The authors also reported that C. reinhardtii accumulated norspermidine and spermine, and proposed that norspermidine is produced by an equivalent of the bacterial aspartate beta-semialdehyde-dependent pathway. Both spermidine and spermine in flowering plants are synthesized by dedicated spermidine and spermine synthases. An isomer of spermine, thermospermine, is synthesized by a dedicated thermospermine synthase. In Arabidopsis, spermine synthase has very likely evolved from gene duplication of spermidine synthase, which happened at the origin of flowering plants, whereas thermospermine synthase was likely acquired endosymbiotically from the cyanobacterial progenitor of the chloroplast. C. reinhardtii does not encode more that one spermidine synthase homologue, i.e., there is no spermine synthase present. However, a homologue of the Arabidopsis Acl5 thermospermine synthase is present (XP_001696651). As spermine and thermospermine have the same molecular mass and are difficult to separate by HPLC, the absence of a spermine synthase homologue, and the presence of a thermospermine synthase homologue, strongly suggests that the authors detected thermospermine rather than spermine in C. reinhardtii. The presence of thermospermine, and the application of Occam’s razor, then eliminates the requirement for a specific norspermidine biosynthetic pathway that is based on the bacterial asparate beta-semialdehyde-dependent pathway. This is because a known member of the plant polyamine oxidase family produces norspermidine from the oxidation of thermospermine (Sagor et al., (2015) The polyamine oxidase from lycophyte Selaginella lepidophylla (SelPAO5), unlike angiosperms, back converts thermospermine to norspermidine. FEBS Letts, 589, 3071-3078).
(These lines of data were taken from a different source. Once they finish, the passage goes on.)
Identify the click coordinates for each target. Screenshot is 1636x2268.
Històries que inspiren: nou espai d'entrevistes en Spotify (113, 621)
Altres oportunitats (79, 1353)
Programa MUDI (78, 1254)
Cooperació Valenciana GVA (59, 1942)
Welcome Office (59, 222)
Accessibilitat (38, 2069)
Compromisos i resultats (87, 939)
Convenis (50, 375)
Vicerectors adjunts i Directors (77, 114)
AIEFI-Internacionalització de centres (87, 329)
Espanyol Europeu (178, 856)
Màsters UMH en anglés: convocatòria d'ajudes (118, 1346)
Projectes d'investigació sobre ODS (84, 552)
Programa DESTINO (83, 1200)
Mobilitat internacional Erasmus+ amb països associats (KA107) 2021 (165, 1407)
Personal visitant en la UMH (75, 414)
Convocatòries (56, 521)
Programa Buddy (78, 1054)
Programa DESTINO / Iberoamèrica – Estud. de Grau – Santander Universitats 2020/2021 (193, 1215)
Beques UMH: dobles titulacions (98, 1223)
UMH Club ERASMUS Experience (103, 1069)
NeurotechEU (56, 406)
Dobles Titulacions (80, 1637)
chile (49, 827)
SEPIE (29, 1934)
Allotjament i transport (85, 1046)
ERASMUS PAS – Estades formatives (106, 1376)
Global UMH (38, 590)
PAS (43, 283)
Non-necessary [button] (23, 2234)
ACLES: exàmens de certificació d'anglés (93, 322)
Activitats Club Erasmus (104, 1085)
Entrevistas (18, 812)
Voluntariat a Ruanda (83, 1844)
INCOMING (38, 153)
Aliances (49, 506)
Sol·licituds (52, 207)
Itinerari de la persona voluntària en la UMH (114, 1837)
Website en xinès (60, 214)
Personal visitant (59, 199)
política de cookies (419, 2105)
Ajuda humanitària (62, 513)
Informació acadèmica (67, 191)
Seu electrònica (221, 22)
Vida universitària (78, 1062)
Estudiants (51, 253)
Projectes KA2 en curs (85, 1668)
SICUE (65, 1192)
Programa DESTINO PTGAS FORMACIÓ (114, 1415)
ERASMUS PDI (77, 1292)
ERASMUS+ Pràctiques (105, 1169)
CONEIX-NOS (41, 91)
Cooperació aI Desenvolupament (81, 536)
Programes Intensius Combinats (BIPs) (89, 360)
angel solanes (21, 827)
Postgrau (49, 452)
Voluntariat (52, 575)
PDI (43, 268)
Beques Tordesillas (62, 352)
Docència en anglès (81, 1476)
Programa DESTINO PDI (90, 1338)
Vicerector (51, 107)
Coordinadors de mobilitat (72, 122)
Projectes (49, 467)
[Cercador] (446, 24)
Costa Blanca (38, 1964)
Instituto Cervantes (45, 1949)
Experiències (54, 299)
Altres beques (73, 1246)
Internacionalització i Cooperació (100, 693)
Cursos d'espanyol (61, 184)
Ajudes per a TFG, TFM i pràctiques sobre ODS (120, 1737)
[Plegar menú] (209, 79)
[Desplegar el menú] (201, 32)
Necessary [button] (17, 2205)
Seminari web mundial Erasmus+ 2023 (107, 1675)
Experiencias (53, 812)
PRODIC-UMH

In summary, I respectfully suggest that the authors’ own data indicate that the ADC activity detected by the CO2 release assay may be an artifact of: arginase activity on the [14C] arginine substrate to produce [14C] ornithine, and subsequent ODC activity on the resultant [14C] ornithine. The spermine they detect is likely to be thermospermine, which would explain the presence of the thermospermine catabolite, norspermidine. The effect that the authors found, of the spermidine synthase inhibitor cyclohexylamine, in increasing C. reinhardtii putrescine levels and reducing both spermidine and norspermidine levels suggests that inhibition of spermidine synthesis diminishes thermospermine levels. Thermospermine is made by aminopropylation of spermidine, and therefore the amount of the thermospermine catabolite norspermidine is also reduced.